Records supplied:
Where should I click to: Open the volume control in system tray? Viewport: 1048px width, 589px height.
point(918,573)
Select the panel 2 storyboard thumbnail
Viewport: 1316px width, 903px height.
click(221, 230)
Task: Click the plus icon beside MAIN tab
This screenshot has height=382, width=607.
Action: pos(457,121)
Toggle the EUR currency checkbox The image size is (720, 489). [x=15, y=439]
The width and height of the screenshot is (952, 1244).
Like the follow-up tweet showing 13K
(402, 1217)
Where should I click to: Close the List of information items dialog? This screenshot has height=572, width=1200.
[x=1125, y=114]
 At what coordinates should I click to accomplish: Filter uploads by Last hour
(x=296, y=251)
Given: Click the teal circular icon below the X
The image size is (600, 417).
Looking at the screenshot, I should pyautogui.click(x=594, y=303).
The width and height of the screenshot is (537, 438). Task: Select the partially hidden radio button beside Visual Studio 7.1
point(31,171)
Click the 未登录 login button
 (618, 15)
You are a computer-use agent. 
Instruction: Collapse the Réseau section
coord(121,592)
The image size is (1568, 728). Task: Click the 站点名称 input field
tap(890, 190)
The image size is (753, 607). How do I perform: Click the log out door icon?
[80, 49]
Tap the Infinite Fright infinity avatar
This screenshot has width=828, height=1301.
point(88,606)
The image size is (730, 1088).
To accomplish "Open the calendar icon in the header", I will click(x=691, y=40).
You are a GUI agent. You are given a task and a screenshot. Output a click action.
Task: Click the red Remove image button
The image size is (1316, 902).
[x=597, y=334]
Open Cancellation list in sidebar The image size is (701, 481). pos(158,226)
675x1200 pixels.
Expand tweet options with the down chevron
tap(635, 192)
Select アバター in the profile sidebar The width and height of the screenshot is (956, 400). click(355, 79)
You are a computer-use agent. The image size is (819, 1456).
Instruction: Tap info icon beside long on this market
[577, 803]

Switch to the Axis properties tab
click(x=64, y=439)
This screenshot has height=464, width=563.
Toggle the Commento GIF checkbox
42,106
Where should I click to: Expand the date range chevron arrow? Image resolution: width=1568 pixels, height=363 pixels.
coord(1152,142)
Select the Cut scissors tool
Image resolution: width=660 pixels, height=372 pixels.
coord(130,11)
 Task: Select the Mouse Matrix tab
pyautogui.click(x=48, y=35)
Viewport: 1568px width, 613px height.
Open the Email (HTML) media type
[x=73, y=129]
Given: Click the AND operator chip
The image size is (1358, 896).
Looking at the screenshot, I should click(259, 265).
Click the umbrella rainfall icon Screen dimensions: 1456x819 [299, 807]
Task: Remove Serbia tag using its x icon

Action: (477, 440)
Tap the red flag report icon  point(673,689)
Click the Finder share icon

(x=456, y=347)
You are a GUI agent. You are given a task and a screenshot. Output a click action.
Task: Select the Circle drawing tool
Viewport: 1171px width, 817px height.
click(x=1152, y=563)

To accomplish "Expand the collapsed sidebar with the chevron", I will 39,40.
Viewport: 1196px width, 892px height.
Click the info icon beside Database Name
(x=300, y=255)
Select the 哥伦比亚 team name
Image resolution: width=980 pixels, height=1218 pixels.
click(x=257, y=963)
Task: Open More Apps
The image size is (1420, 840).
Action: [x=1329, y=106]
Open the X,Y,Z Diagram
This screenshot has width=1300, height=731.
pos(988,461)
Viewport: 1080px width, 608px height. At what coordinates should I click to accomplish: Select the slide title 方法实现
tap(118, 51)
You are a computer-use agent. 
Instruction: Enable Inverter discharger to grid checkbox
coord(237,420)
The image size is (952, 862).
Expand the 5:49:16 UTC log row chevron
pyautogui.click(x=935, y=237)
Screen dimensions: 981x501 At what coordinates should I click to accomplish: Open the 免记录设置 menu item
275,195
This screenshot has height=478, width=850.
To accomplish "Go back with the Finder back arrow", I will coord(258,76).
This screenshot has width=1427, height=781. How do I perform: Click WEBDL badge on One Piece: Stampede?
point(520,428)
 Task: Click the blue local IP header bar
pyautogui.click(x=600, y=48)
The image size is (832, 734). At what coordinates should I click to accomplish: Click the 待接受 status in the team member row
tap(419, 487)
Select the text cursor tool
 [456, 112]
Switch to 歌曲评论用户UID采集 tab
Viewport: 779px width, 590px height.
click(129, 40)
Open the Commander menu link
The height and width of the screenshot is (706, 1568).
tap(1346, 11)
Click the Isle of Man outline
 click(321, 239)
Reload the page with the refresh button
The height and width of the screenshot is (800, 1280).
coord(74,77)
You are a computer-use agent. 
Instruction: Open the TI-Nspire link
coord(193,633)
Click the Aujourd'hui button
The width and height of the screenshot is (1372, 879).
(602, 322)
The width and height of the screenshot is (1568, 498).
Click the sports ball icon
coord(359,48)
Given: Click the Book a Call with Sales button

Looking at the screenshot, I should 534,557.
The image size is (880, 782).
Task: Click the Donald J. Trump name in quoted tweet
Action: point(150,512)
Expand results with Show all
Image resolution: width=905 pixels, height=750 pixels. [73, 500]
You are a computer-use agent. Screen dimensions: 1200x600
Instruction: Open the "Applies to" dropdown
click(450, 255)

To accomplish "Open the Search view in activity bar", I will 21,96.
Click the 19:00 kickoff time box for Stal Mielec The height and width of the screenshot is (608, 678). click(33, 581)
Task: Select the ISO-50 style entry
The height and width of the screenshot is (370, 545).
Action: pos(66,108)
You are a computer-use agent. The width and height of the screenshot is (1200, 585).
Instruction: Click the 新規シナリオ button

What to produce: Copy every line from the entries that contains the word "sidebar".

Expected answer:
Open Cancellation list in sidebar The image size is (701, 481). pos(158,226)
Select アバター in the profile sidebar The width and height of the screenshot is (956, 400). click(355, 79)
To accomplish "Expand the collapsed sidebar with the chevron", I will 39,40.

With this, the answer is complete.